**Task directions**
Please continue the college memoir below about the evening at the library, picking up right after its last sentence.

**Supplied passage**
Ashley was getting sick of me.  Of course, she was still hooking up with various people and clearly didn’t carry the plague I did.  I was moody and irritable.  I hadn’t even turned a head since my epic night of uninhibited fucking. Ashley came home one day, literally with her new swimmer on her arm,  and said “get over it!”  “It’s time to get yourself together.”  And even though it hurt, I knew she was right.

We were coming up on end-of-semester finals.  One evening, mid-week, Ashley and I decided to go to the library together to study.  In between studying, we took spots at the computers located in the center of the library.  This was 1998 and the internet was still very new to me.  Ashley was the first person I knew who had a Hotmail account and she may have even helped me set mine up that night.  She also knew how to message people on the other computers around us.  Across the table from our computer was a tall, chiseled, muscular football player named Jake.  Ashley and Jake had hooked up at a party in the fall, so she new him a little.  They were flirtatious for sure.  I drooled every time time I passed him on campus.  I seriously doubted that he even knew that I existed.  I know, I know. This is sounding much like a John Hughes movie! But this, in fact, is the retelling of a true story that happened to me. As fantasy and wet dream as it sounds, it fucking happened. Sometimes I still cannot believe it.  Ashley sent a message over to Jake that said “my roommate thinks you’re really hot.”  His interest was peaked (really, is it always that easy?!)  Then she said, “She’s really sad. You should come over and cheer her up.”  He asked why I was sad.  She told him a baseball player had ditched me after a hook-up and I was having a hard time getting over it.

**Given data**
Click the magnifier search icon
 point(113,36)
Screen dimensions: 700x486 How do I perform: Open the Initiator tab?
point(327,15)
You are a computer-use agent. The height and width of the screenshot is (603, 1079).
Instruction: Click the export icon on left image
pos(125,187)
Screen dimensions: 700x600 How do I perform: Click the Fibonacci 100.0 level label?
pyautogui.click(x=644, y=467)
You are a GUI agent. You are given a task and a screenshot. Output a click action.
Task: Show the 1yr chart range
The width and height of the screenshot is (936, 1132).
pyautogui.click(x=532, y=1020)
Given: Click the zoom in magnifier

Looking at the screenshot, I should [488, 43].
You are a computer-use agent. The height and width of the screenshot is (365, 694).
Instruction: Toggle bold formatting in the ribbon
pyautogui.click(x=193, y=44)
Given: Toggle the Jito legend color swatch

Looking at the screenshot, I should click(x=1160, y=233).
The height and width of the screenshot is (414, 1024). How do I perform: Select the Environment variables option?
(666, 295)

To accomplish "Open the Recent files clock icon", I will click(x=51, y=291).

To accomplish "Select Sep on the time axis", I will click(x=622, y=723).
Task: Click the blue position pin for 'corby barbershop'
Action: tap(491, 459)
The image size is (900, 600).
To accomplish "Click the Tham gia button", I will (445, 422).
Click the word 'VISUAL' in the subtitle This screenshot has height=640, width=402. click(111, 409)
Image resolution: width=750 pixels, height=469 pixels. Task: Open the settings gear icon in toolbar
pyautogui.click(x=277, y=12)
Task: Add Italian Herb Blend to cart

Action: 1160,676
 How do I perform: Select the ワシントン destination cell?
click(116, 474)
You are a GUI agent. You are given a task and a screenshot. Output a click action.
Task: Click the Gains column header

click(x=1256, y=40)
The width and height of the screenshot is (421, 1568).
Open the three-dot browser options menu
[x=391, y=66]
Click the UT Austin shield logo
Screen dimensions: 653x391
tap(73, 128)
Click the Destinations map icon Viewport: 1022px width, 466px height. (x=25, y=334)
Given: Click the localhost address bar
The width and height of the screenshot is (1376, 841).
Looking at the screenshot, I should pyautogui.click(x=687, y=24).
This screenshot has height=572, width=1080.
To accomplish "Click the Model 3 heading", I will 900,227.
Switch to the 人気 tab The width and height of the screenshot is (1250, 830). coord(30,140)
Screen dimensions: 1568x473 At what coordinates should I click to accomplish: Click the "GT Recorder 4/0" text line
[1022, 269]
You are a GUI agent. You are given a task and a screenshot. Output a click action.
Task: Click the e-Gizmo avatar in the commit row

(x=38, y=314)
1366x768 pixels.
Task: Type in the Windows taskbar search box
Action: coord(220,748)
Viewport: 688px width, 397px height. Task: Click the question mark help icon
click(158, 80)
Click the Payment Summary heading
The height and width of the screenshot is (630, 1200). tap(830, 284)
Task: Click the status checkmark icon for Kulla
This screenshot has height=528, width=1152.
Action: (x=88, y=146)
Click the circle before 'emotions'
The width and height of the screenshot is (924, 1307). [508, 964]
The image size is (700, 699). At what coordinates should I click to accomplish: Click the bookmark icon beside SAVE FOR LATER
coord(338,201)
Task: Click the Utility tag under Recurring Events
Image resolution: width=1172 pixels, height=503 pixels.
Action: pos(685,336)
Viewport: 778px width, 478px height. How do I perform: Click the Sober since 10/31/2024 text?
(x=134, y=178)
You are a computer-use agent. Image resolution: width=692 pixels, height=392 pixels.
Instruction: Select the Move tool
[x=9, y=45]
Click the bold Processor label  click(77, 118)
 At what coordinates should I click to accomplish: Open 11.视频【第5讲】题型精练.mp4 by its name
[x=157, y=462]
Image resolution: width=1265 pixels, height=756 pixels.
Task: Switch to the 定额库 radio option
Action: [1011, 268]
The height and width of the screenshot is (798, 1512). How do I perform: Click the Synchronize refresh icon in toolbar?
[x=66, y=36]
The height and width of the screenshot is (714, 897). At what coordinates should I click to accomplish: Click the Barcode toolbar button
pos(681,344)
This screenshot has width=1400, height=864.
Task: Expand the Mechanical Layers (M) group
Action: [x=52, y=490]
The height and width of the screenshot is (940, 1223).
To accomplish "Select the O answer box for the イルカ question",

**Exercise response**
Jake then wrote, “I’ll be over around 10pm, I need to study a little more.”  What?!  Ashley and I walked home from the library giddy.  I really didn’t believe he would show up.  Ashley, on the other hand, said, “Yes, he’s totally coming!  I can tell by the way he was checking you out.  He thinks you’re a hottie!”  I wasn’t buying it.  When we got home, I got into my pajamas, brushed my teeth and headed to bed.  I had just turned out the light and was laying in the dark when I heard a knock on our front door.  My heart was racing.  Ashley answered the door and I could easily hear them in the living room of our tiny little two-bedroom carriage-house.  At first I thought that since I’d gone to bed and they had history, they’d just hook up again.  Then I heard Ashley say, “C’mon, let’s go in her room and cheer her up.”

What happened next is a blurry, yet totally sober exchange of saliva, hands, sweat, moans and cum.  Jake and Ashley sat on either side of me in my double bed and pulled down the covers.  I really don’t know who kissed who first, Jake and Ashley or me and Jake.  Ashley had one rule with me, no kissing each other.  I could lick her tits, finger her and kiss any other part of her body, but no kissing on the lips.  Jake went down on both of us as we caressed each other from top to bottom. I can still feel the goosebumps on Ashley’s skin as she came with him sucking on her clit.  I remember Jake standing silhouetted from the alley street lights at the foot of my bed.  Ashley and I unzipped his pants and pulled them down.  We took turns taking him into our mouths.  Then he layed back and I finished him off.  It was an absolutely amazing, dream-like night for all three of us.  And it was just what I needed to get over the hump of the rejection from the one-night-stand.

*What started out as our own little inside joke ended with each of us hooking up with someone from nearly every sports team at our university: soccer, track, baseball, football and swimming.  I never connected with a swimmer. Only Ashley could add that one to her list.  Ahhh, but baseball and football will forever stand out in my mind!